Monday, Apr. 05, 1993

Written In Stone

By R.Z. Sheppard

TITLE: ASSEMBLING CALIFORNIA

AUTHOR: JOHN McPHEE

PUBLISHER: FARRAR, STRAUS & GIROUX; 304 PAGES; $21

THE BOTTOM LINE: A peripatetic author proves that geology can be a page turner.

ASSEMBLING CALIFORNIA IS THE fourth and final volume of John McPhee's "Annals of the Former World" series, his reports on the new geology that began running in the New Yorker back in the Shawnian Era. That was before the Albion Shift uplifted Tina Brown from London and thrust her toward Manhattan, where she eventually docked as the magazine's new editor.

McPhee concluded his project at a good time. Brown's interests are topical, not topological. Even dedicated subscribers to the old New Yorker can be forgiven if their eyes lost traction on McPhee's exotic terrain and skidded to the cartoons. Those who stayed with "Annals" soon learned to appreciate the enterprise. McPhee is a master of expository prose.

A lesser writer could not have made a subject as abstruse as plate tectonics both intelligible and readable. Seen in four dimensions -- not least of which is time -- the earth appears as an endless, slow-motion demolition derby. Untangling cause and effect challenges both mind and imagination. Nature has had 4 billion years to jumble the record, and geologists not even two generations to begin to grasp the mechanisms of continental drift.

So far, the evidence suggests that earthquakes are incremental steps in the movement of the 20 or so lithospheric plates that make up the planet's crust. It takes about 50,000 major jolts to nudge a plate 100 miles. Eldridge Moores, the geologist who guides McPhee, believes California was formed when a 2,000- mile-long arc of land parked against North America 250 million years ago.

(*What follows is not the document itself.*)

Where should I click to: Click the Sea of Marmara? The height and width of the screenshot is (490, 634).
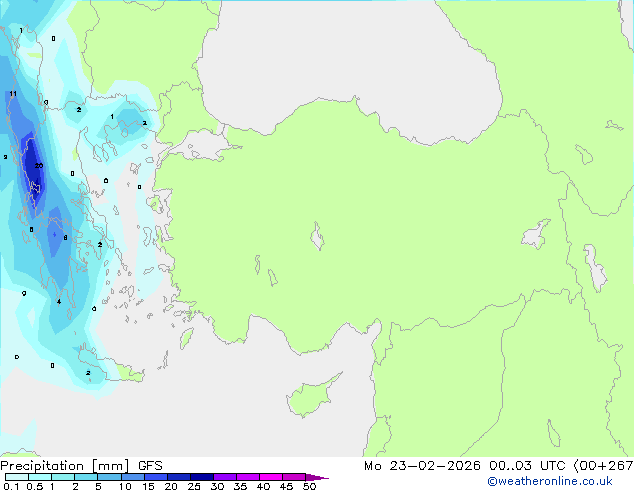(207, 149)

How does he know? Moores is a specialist in ocean crust, which he routinely discovers high and dry in the Sierra Nevada. "The whole vast assemblage of transported deep-ocean rock," writes McPhee, "now rests on California like a ship stuck in sand, listing thirty degrees to the west." Scientist and writer poke through the wreckage. They straddle fault lines and sift through road cuts while impatient drivers speed by.

It is soon apparent that Moores and McPhee share more than a passion for knowledge. Geology is a way for both men to get out of the house. From California they fly to Cyprus, still a tectonic mystery, and to Greece, a microplate caught in a squeeze between Africa and Europe.

Travel suits the peripatetic nature of the narrative. The world is an agora through which Moores and McPhee amble and learn. Whenever their exchanges seem about to burst with an excess of ophiolites, abyssoliths and subduction zones, McPhee relieves the pressure with anecdotes and historical nuggets. Included is a tectonic dish of special interest to Californians. During the past 2,000 years, part of the San Andreas Fault near Los Angeles has been wrenched by 12 major earthquakes. On average they occurred 145 years apart. The most recent Big One hit in 1857. McPhee makes no predictions but figures his readers are smart enough to do their own arithmetic.